If I wanted the perfect jukebox song, I’d pick Sam Cooke’s “Another Saturday Night.”

“On Your Shore” by Charlotte Martin is the song that would play when Aeneas lands in Italy . . . in my film adaptation of The Aeneid.  Someday . . .

If it’s a brilliant song that I never play for guests because they’ll never like it (because it takes as its subjects sharecropping and an orphaned child), it would be “Annabelle” by Gillian Welch.  (Also “Names” by Cat Power – not safe for fragile souls.)

I shouldn’t neglect the influence of movies (and nostalgia), and it was Back to the Future that etched “Earth Angel” and “Johnny B. Goode” indelibly into my childhood.  (Equally memorable was “The Power of Love” by Huey Lewis and the News.  Don’t be a hater.)

If I’m going to express my ethical philosophy, then no song says it better than Queen’s “I Want It All.”  (Except maybe “Fat Bottomed Girls,” but that’s more what you’d call a personal history.  Kidding!)
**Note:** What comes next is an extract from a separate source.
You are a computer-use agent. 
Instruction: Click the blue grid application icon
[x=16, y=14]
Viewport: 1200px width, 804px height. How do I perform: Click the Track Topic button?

If it’s the one song that will keep the aliens from enslaving humanity, which is probably the noblest ideal I’ve mentioned so far, it would probably be Kate Bush’s “Running Up That Hill,” because I honestly believe she sings the language of the aliens. 

*          *          *

Gather all those songs, and it would make a pretty good mix tape, which kind of leads me to my final answer.  I’ve always believed that music, and art in general, should be free.  Despite the fact that every artist you’ve ever heard of (except Emily Dickinson) has made money off their art, there is nevertheless something vulgar about selling that which is supposed to express the height of human creativity, and thereby reacquaint you with your soul.  So I think if I had to choose one goodbye song, it would be a song that realistically belongs to everyone.  The problem is, any song like that (“Happy Birthday,” “We Will Rock You,” your national anthem) has lost its meaning or ability to move you.  On the flip side, I could pick something hopelessly obscure, probably something I’d have to write myself, and that would express the world as I’ve absorbed it.  I feel like everything in between these extremes is just another great song. 

And so . . . I have to cheat.  I choose not a “song,” but an aria, “Che gelida manina” from La Bohème, because . . .

Because it’s opera, it is meant to be performed over and over and in a variety of ways.  You can hear it however you want, and you can probably play it better in your head than any orchestra or singer could perform it.

Because it predates recordings, there is no expectation of a definitive performance. So in theory, even I could sing it and make it my own.  In theory!

Because it’s a love song, and love, especially new love, is universal.

Because it’s a song about art and being an artist, a writer of poems and songs.  A song about song seems appropriate for this purpose.

Because it is as beautiful as anything else I could have chosen.

Finally, because I first heard La Bohème when someone shared it with me.  Someone wanted me to hear it.  So if there’s one song I’d pass on for others to hear, this would be it.